● Tasks for this exercise
(a) In the project write-up, which AWS instance type did the author finally get running?
(b) Pick up the project write-up after its last sentence and continue it.

━━━━━ Page excerpt ━━━━━

What actually broke and how I fixed it
The application code took hours. The deployment took a full day of non-stop debugging across multiple cloud providers.

Oracle Cloud was out of capacity on every free tier shape, and GCP demanded upfront payment. I finally got a t3.micro running on AWS, but that’s when the real DevOps nightmare began:

The SSL Chicken-and-Egg: My Nginx config referenced SSL certificates that didn't exist yet, which prevented Nginx from starting. But Certbot couldn't run to fetch the certs because Nginx wouldn't start. I had to strip the SSL config, run Certbot in pure HTTP mode, and then let Certbot rewrite the config.
Nginx Misconfiguration: I initially copied a full nginx.conf (complete with an events block) into sites-available, which Nginx completely rejected. I had to rewrite it as a standard server block.
dpkg Locks & The OOM Killer: The AWS t3.micro's 1GB of RAM meant the Linux Out-Of-Memory (OOM) killer kept terminating apt during installations. Worse, an unattended background system update corrupted my docker-compose-v2 plugin and held the dpkg lock hostage. I had to force-kill the processes, clear the lock files, and rebuild the package database manually.
Docker Compose Overrides: I spent way too long debugging why jobs weren't failing during my demo, only to realize Docker Compose's environment block was completely overriding my local .env variables (like EMAIL_FAILURE_RATE=0.0).

What I took away from it
Platform-as-a-Service tools like Railway abstract away so much that you never actually learn how networking, reverse proxies, SSL certificates, DNS propagation, or Linux package management work under the hood. Stripping those abstractions away is incredibly painful, but you come out understanding the full stack from the browser all the way to the database connection string.

The code was the easy part. Getting it to serve HTTPS on a real domain through a reverse proxy on a $0 cloud server with a broken package manager was where I learned everything that actually matters.

The Team Task: MeetMind (An Interview Assistant)

What it was
For the team project, we collaborated on MeetMind, an AI-powered interview assistant. It can conduct live interviews independently or assist a human interviewer in real-time. Post-interview, it generates a comprehensive summary, a candidate scorecard, and general performance insights. It even allows the interviewer to query the AI about specific moments that happened during the conversation.

━━━━━ Data extract ━━━━━

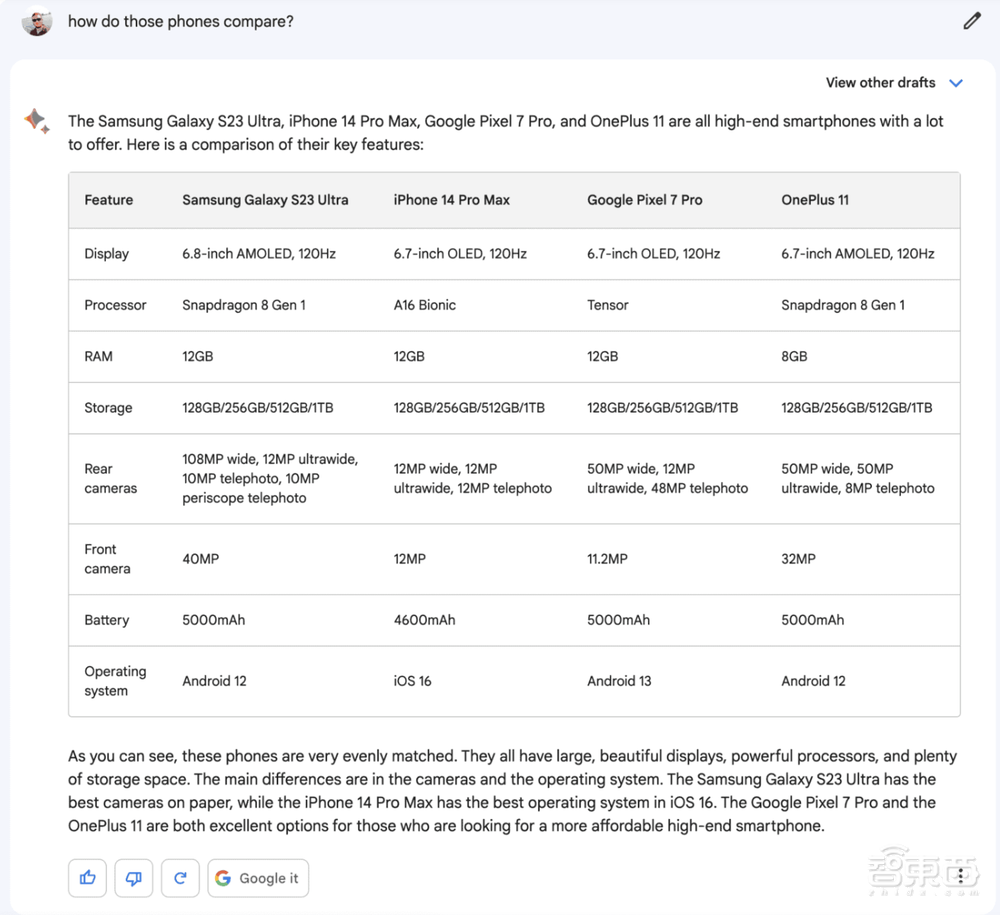Viewport: 1000px width, 915px height.
Task: Click the Bard sparkle logo icon
Action: point(37,122)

━━━━━

● Task responses
(a) A t3.micro.

(b)
The problem it was solving
MeetMind relied heavily on external LLMs to function. I was responsible for building the AI Service Engine and the Notification System. The core challenge was that external AI APIs are inherently flaky—they rate limit, time out, or throw 500 errors.

How we approached it
To prevent a third-party outage from crashing an active interview, I implemented a multi-tiered fallback and retry engine for all external API calls.

What broke and how I fixed it
During testing, a single API outage would cascade and fail the entire interview generation process. I fixed this by building a resilient 3-step routing protocol. If a request failed with a retryable error, the engine would first attempt to use Google Gemini. If Gemini continued to fail after its retries, the system seamlessly fell back to OpenRouter. If OpenRouter failed, it routed to Groq as a final safety net.

What I took away from it
The more third-party integrations you have, the more single points of failure you introduce into your system. You have to treat external dependencies as hostile and engineer guardrails around them.

Final Thoughts

This internship was a trial by fire in the best way possible. Moving from building simple APIs to engineering robust systems has completely changed my trajectory as a backend developer. If there’s one overarching takeaway from the last few months, it’s this: The "happy path" is an illusion. Engineer for the edge cases.